TEXT TO READ:
┏━━

A few hours later, the New York Times reported that the administration had decided to “largely pause raids and arrests in the agricultural industry, hotels and restaurants,” citing an internal DHS email from Tatum King, a senior ICE official:
“Effective today, please hold on all work site enforcement investigations/operations on agriculture (including aquaculture and meat packing plants), restaurants and operating hotels,” he wrote in the message.
The email explained that investigations involving “human trafficking, money laundering, drug smuggling into these industries are OK.” But it said — crucially — that agents were not to make arrests of “noncriminal collaterals,” a reference to people who are undocumented but who are not known to have committed any crime.
To say that those developments went over like a lead balloon with Trump’s base would be an understatement.
The Times’ piece also characterized the June 6 raids in Los Angeles as a worksite raid, although the company raided, Ambiance Apparel, has a shady past.
“The guidance did not appear to rule out raids at work sites in other industries, like the one at a garment factory in Los Angeles that sparked the protests.”
Ambiance Apparel and its owner Sang Bum “Ed” Noh were the subjects of a multi-year federal investigation into customs fraud and money laundering, and in 2020 Noh took a plea deal in which he pled guilty to felony charges of conspiracy and subscribing to a false tax return and agreed to pay almost $118 million in restitution.

┗━━

ROWS:
┏━━

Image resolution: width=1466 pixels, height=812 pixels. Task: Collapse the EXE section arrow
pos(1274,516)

┗━━
┏━━

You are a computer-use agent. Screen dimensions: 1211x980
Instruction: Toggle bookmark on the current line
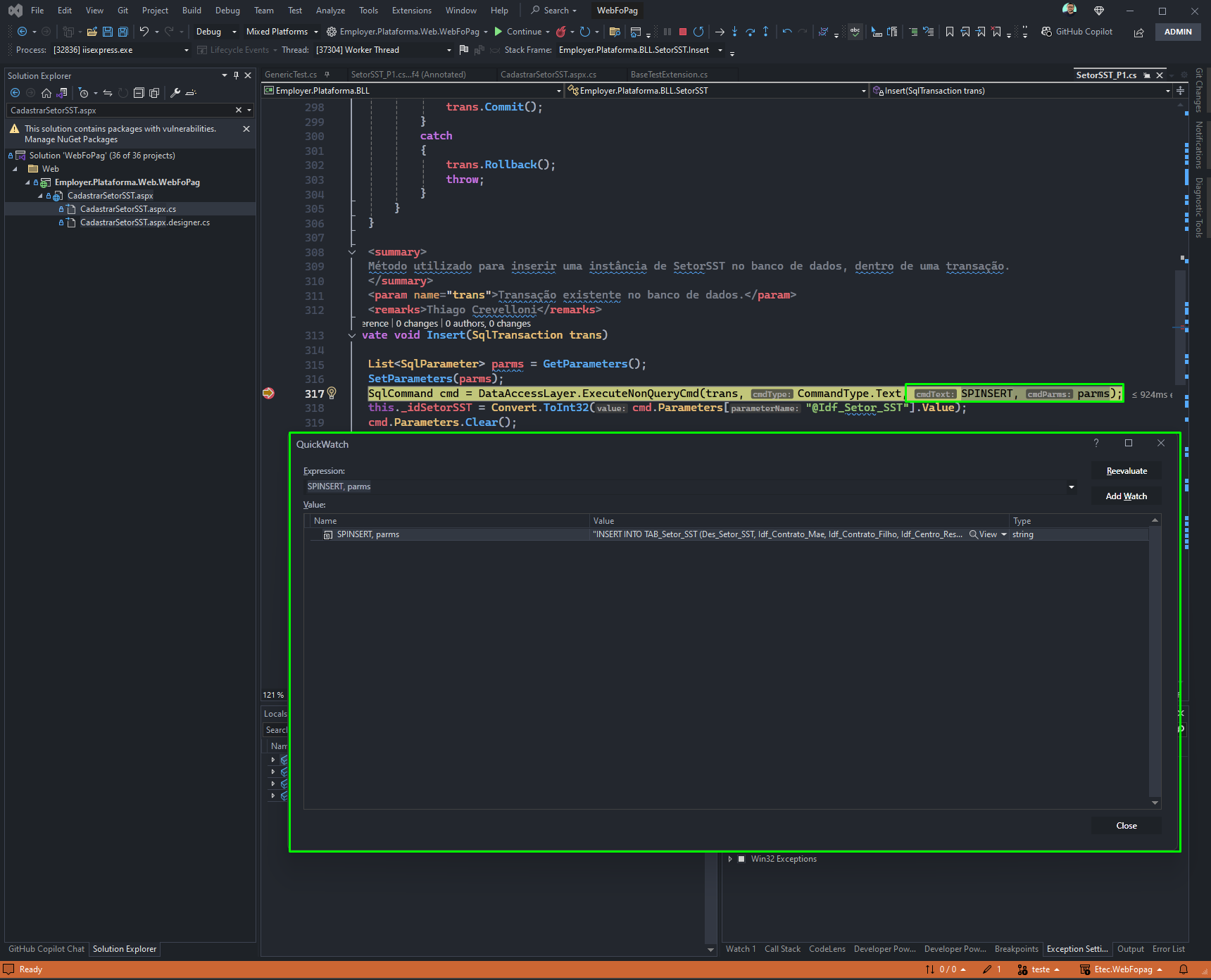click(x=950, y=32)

┗━━
┏━━

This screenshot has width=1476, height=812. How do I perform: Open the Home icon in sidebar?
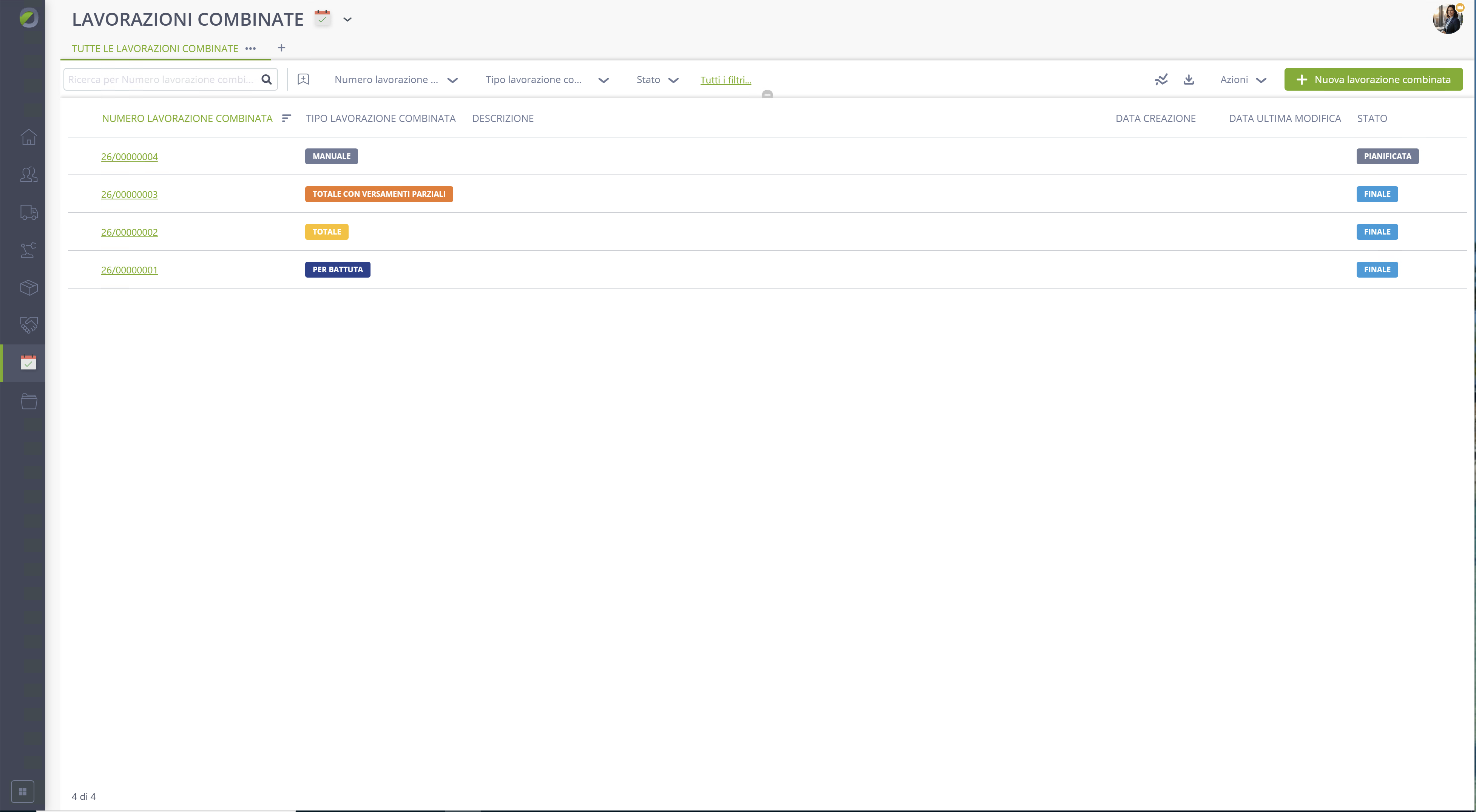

┗━━

EXERCISE BRIEF:
Continue the news article on the administration's pause in worksite immigration enforcement, beginning immediately after its final sentence.

RESULT OF THIS EXERCISE:
Ambiance Apparel “agreed to plead guilty to eight counts, including conspiracy, money laundering, and customs offenses,” according to the DOJ’s press release. The press release also states:
“Once the guilty pleas are entered on behalf of Ambiance, the company expects to be placed on probation for five years, during which time it will implement an effective anti-money laundering compliance and ethics program with an outside compliance monitor.”
The date of that press release was August 26, 2020, meaning that Ambiance would still be on probation right now if they indeed received a five-year probation.
Even under Trump’s scaled-back ICE raid posture, Ambiance Apparel still would have been on ICE’s radar. However, it looks like Trump will now be focusing on inner cities and sanctuary cities.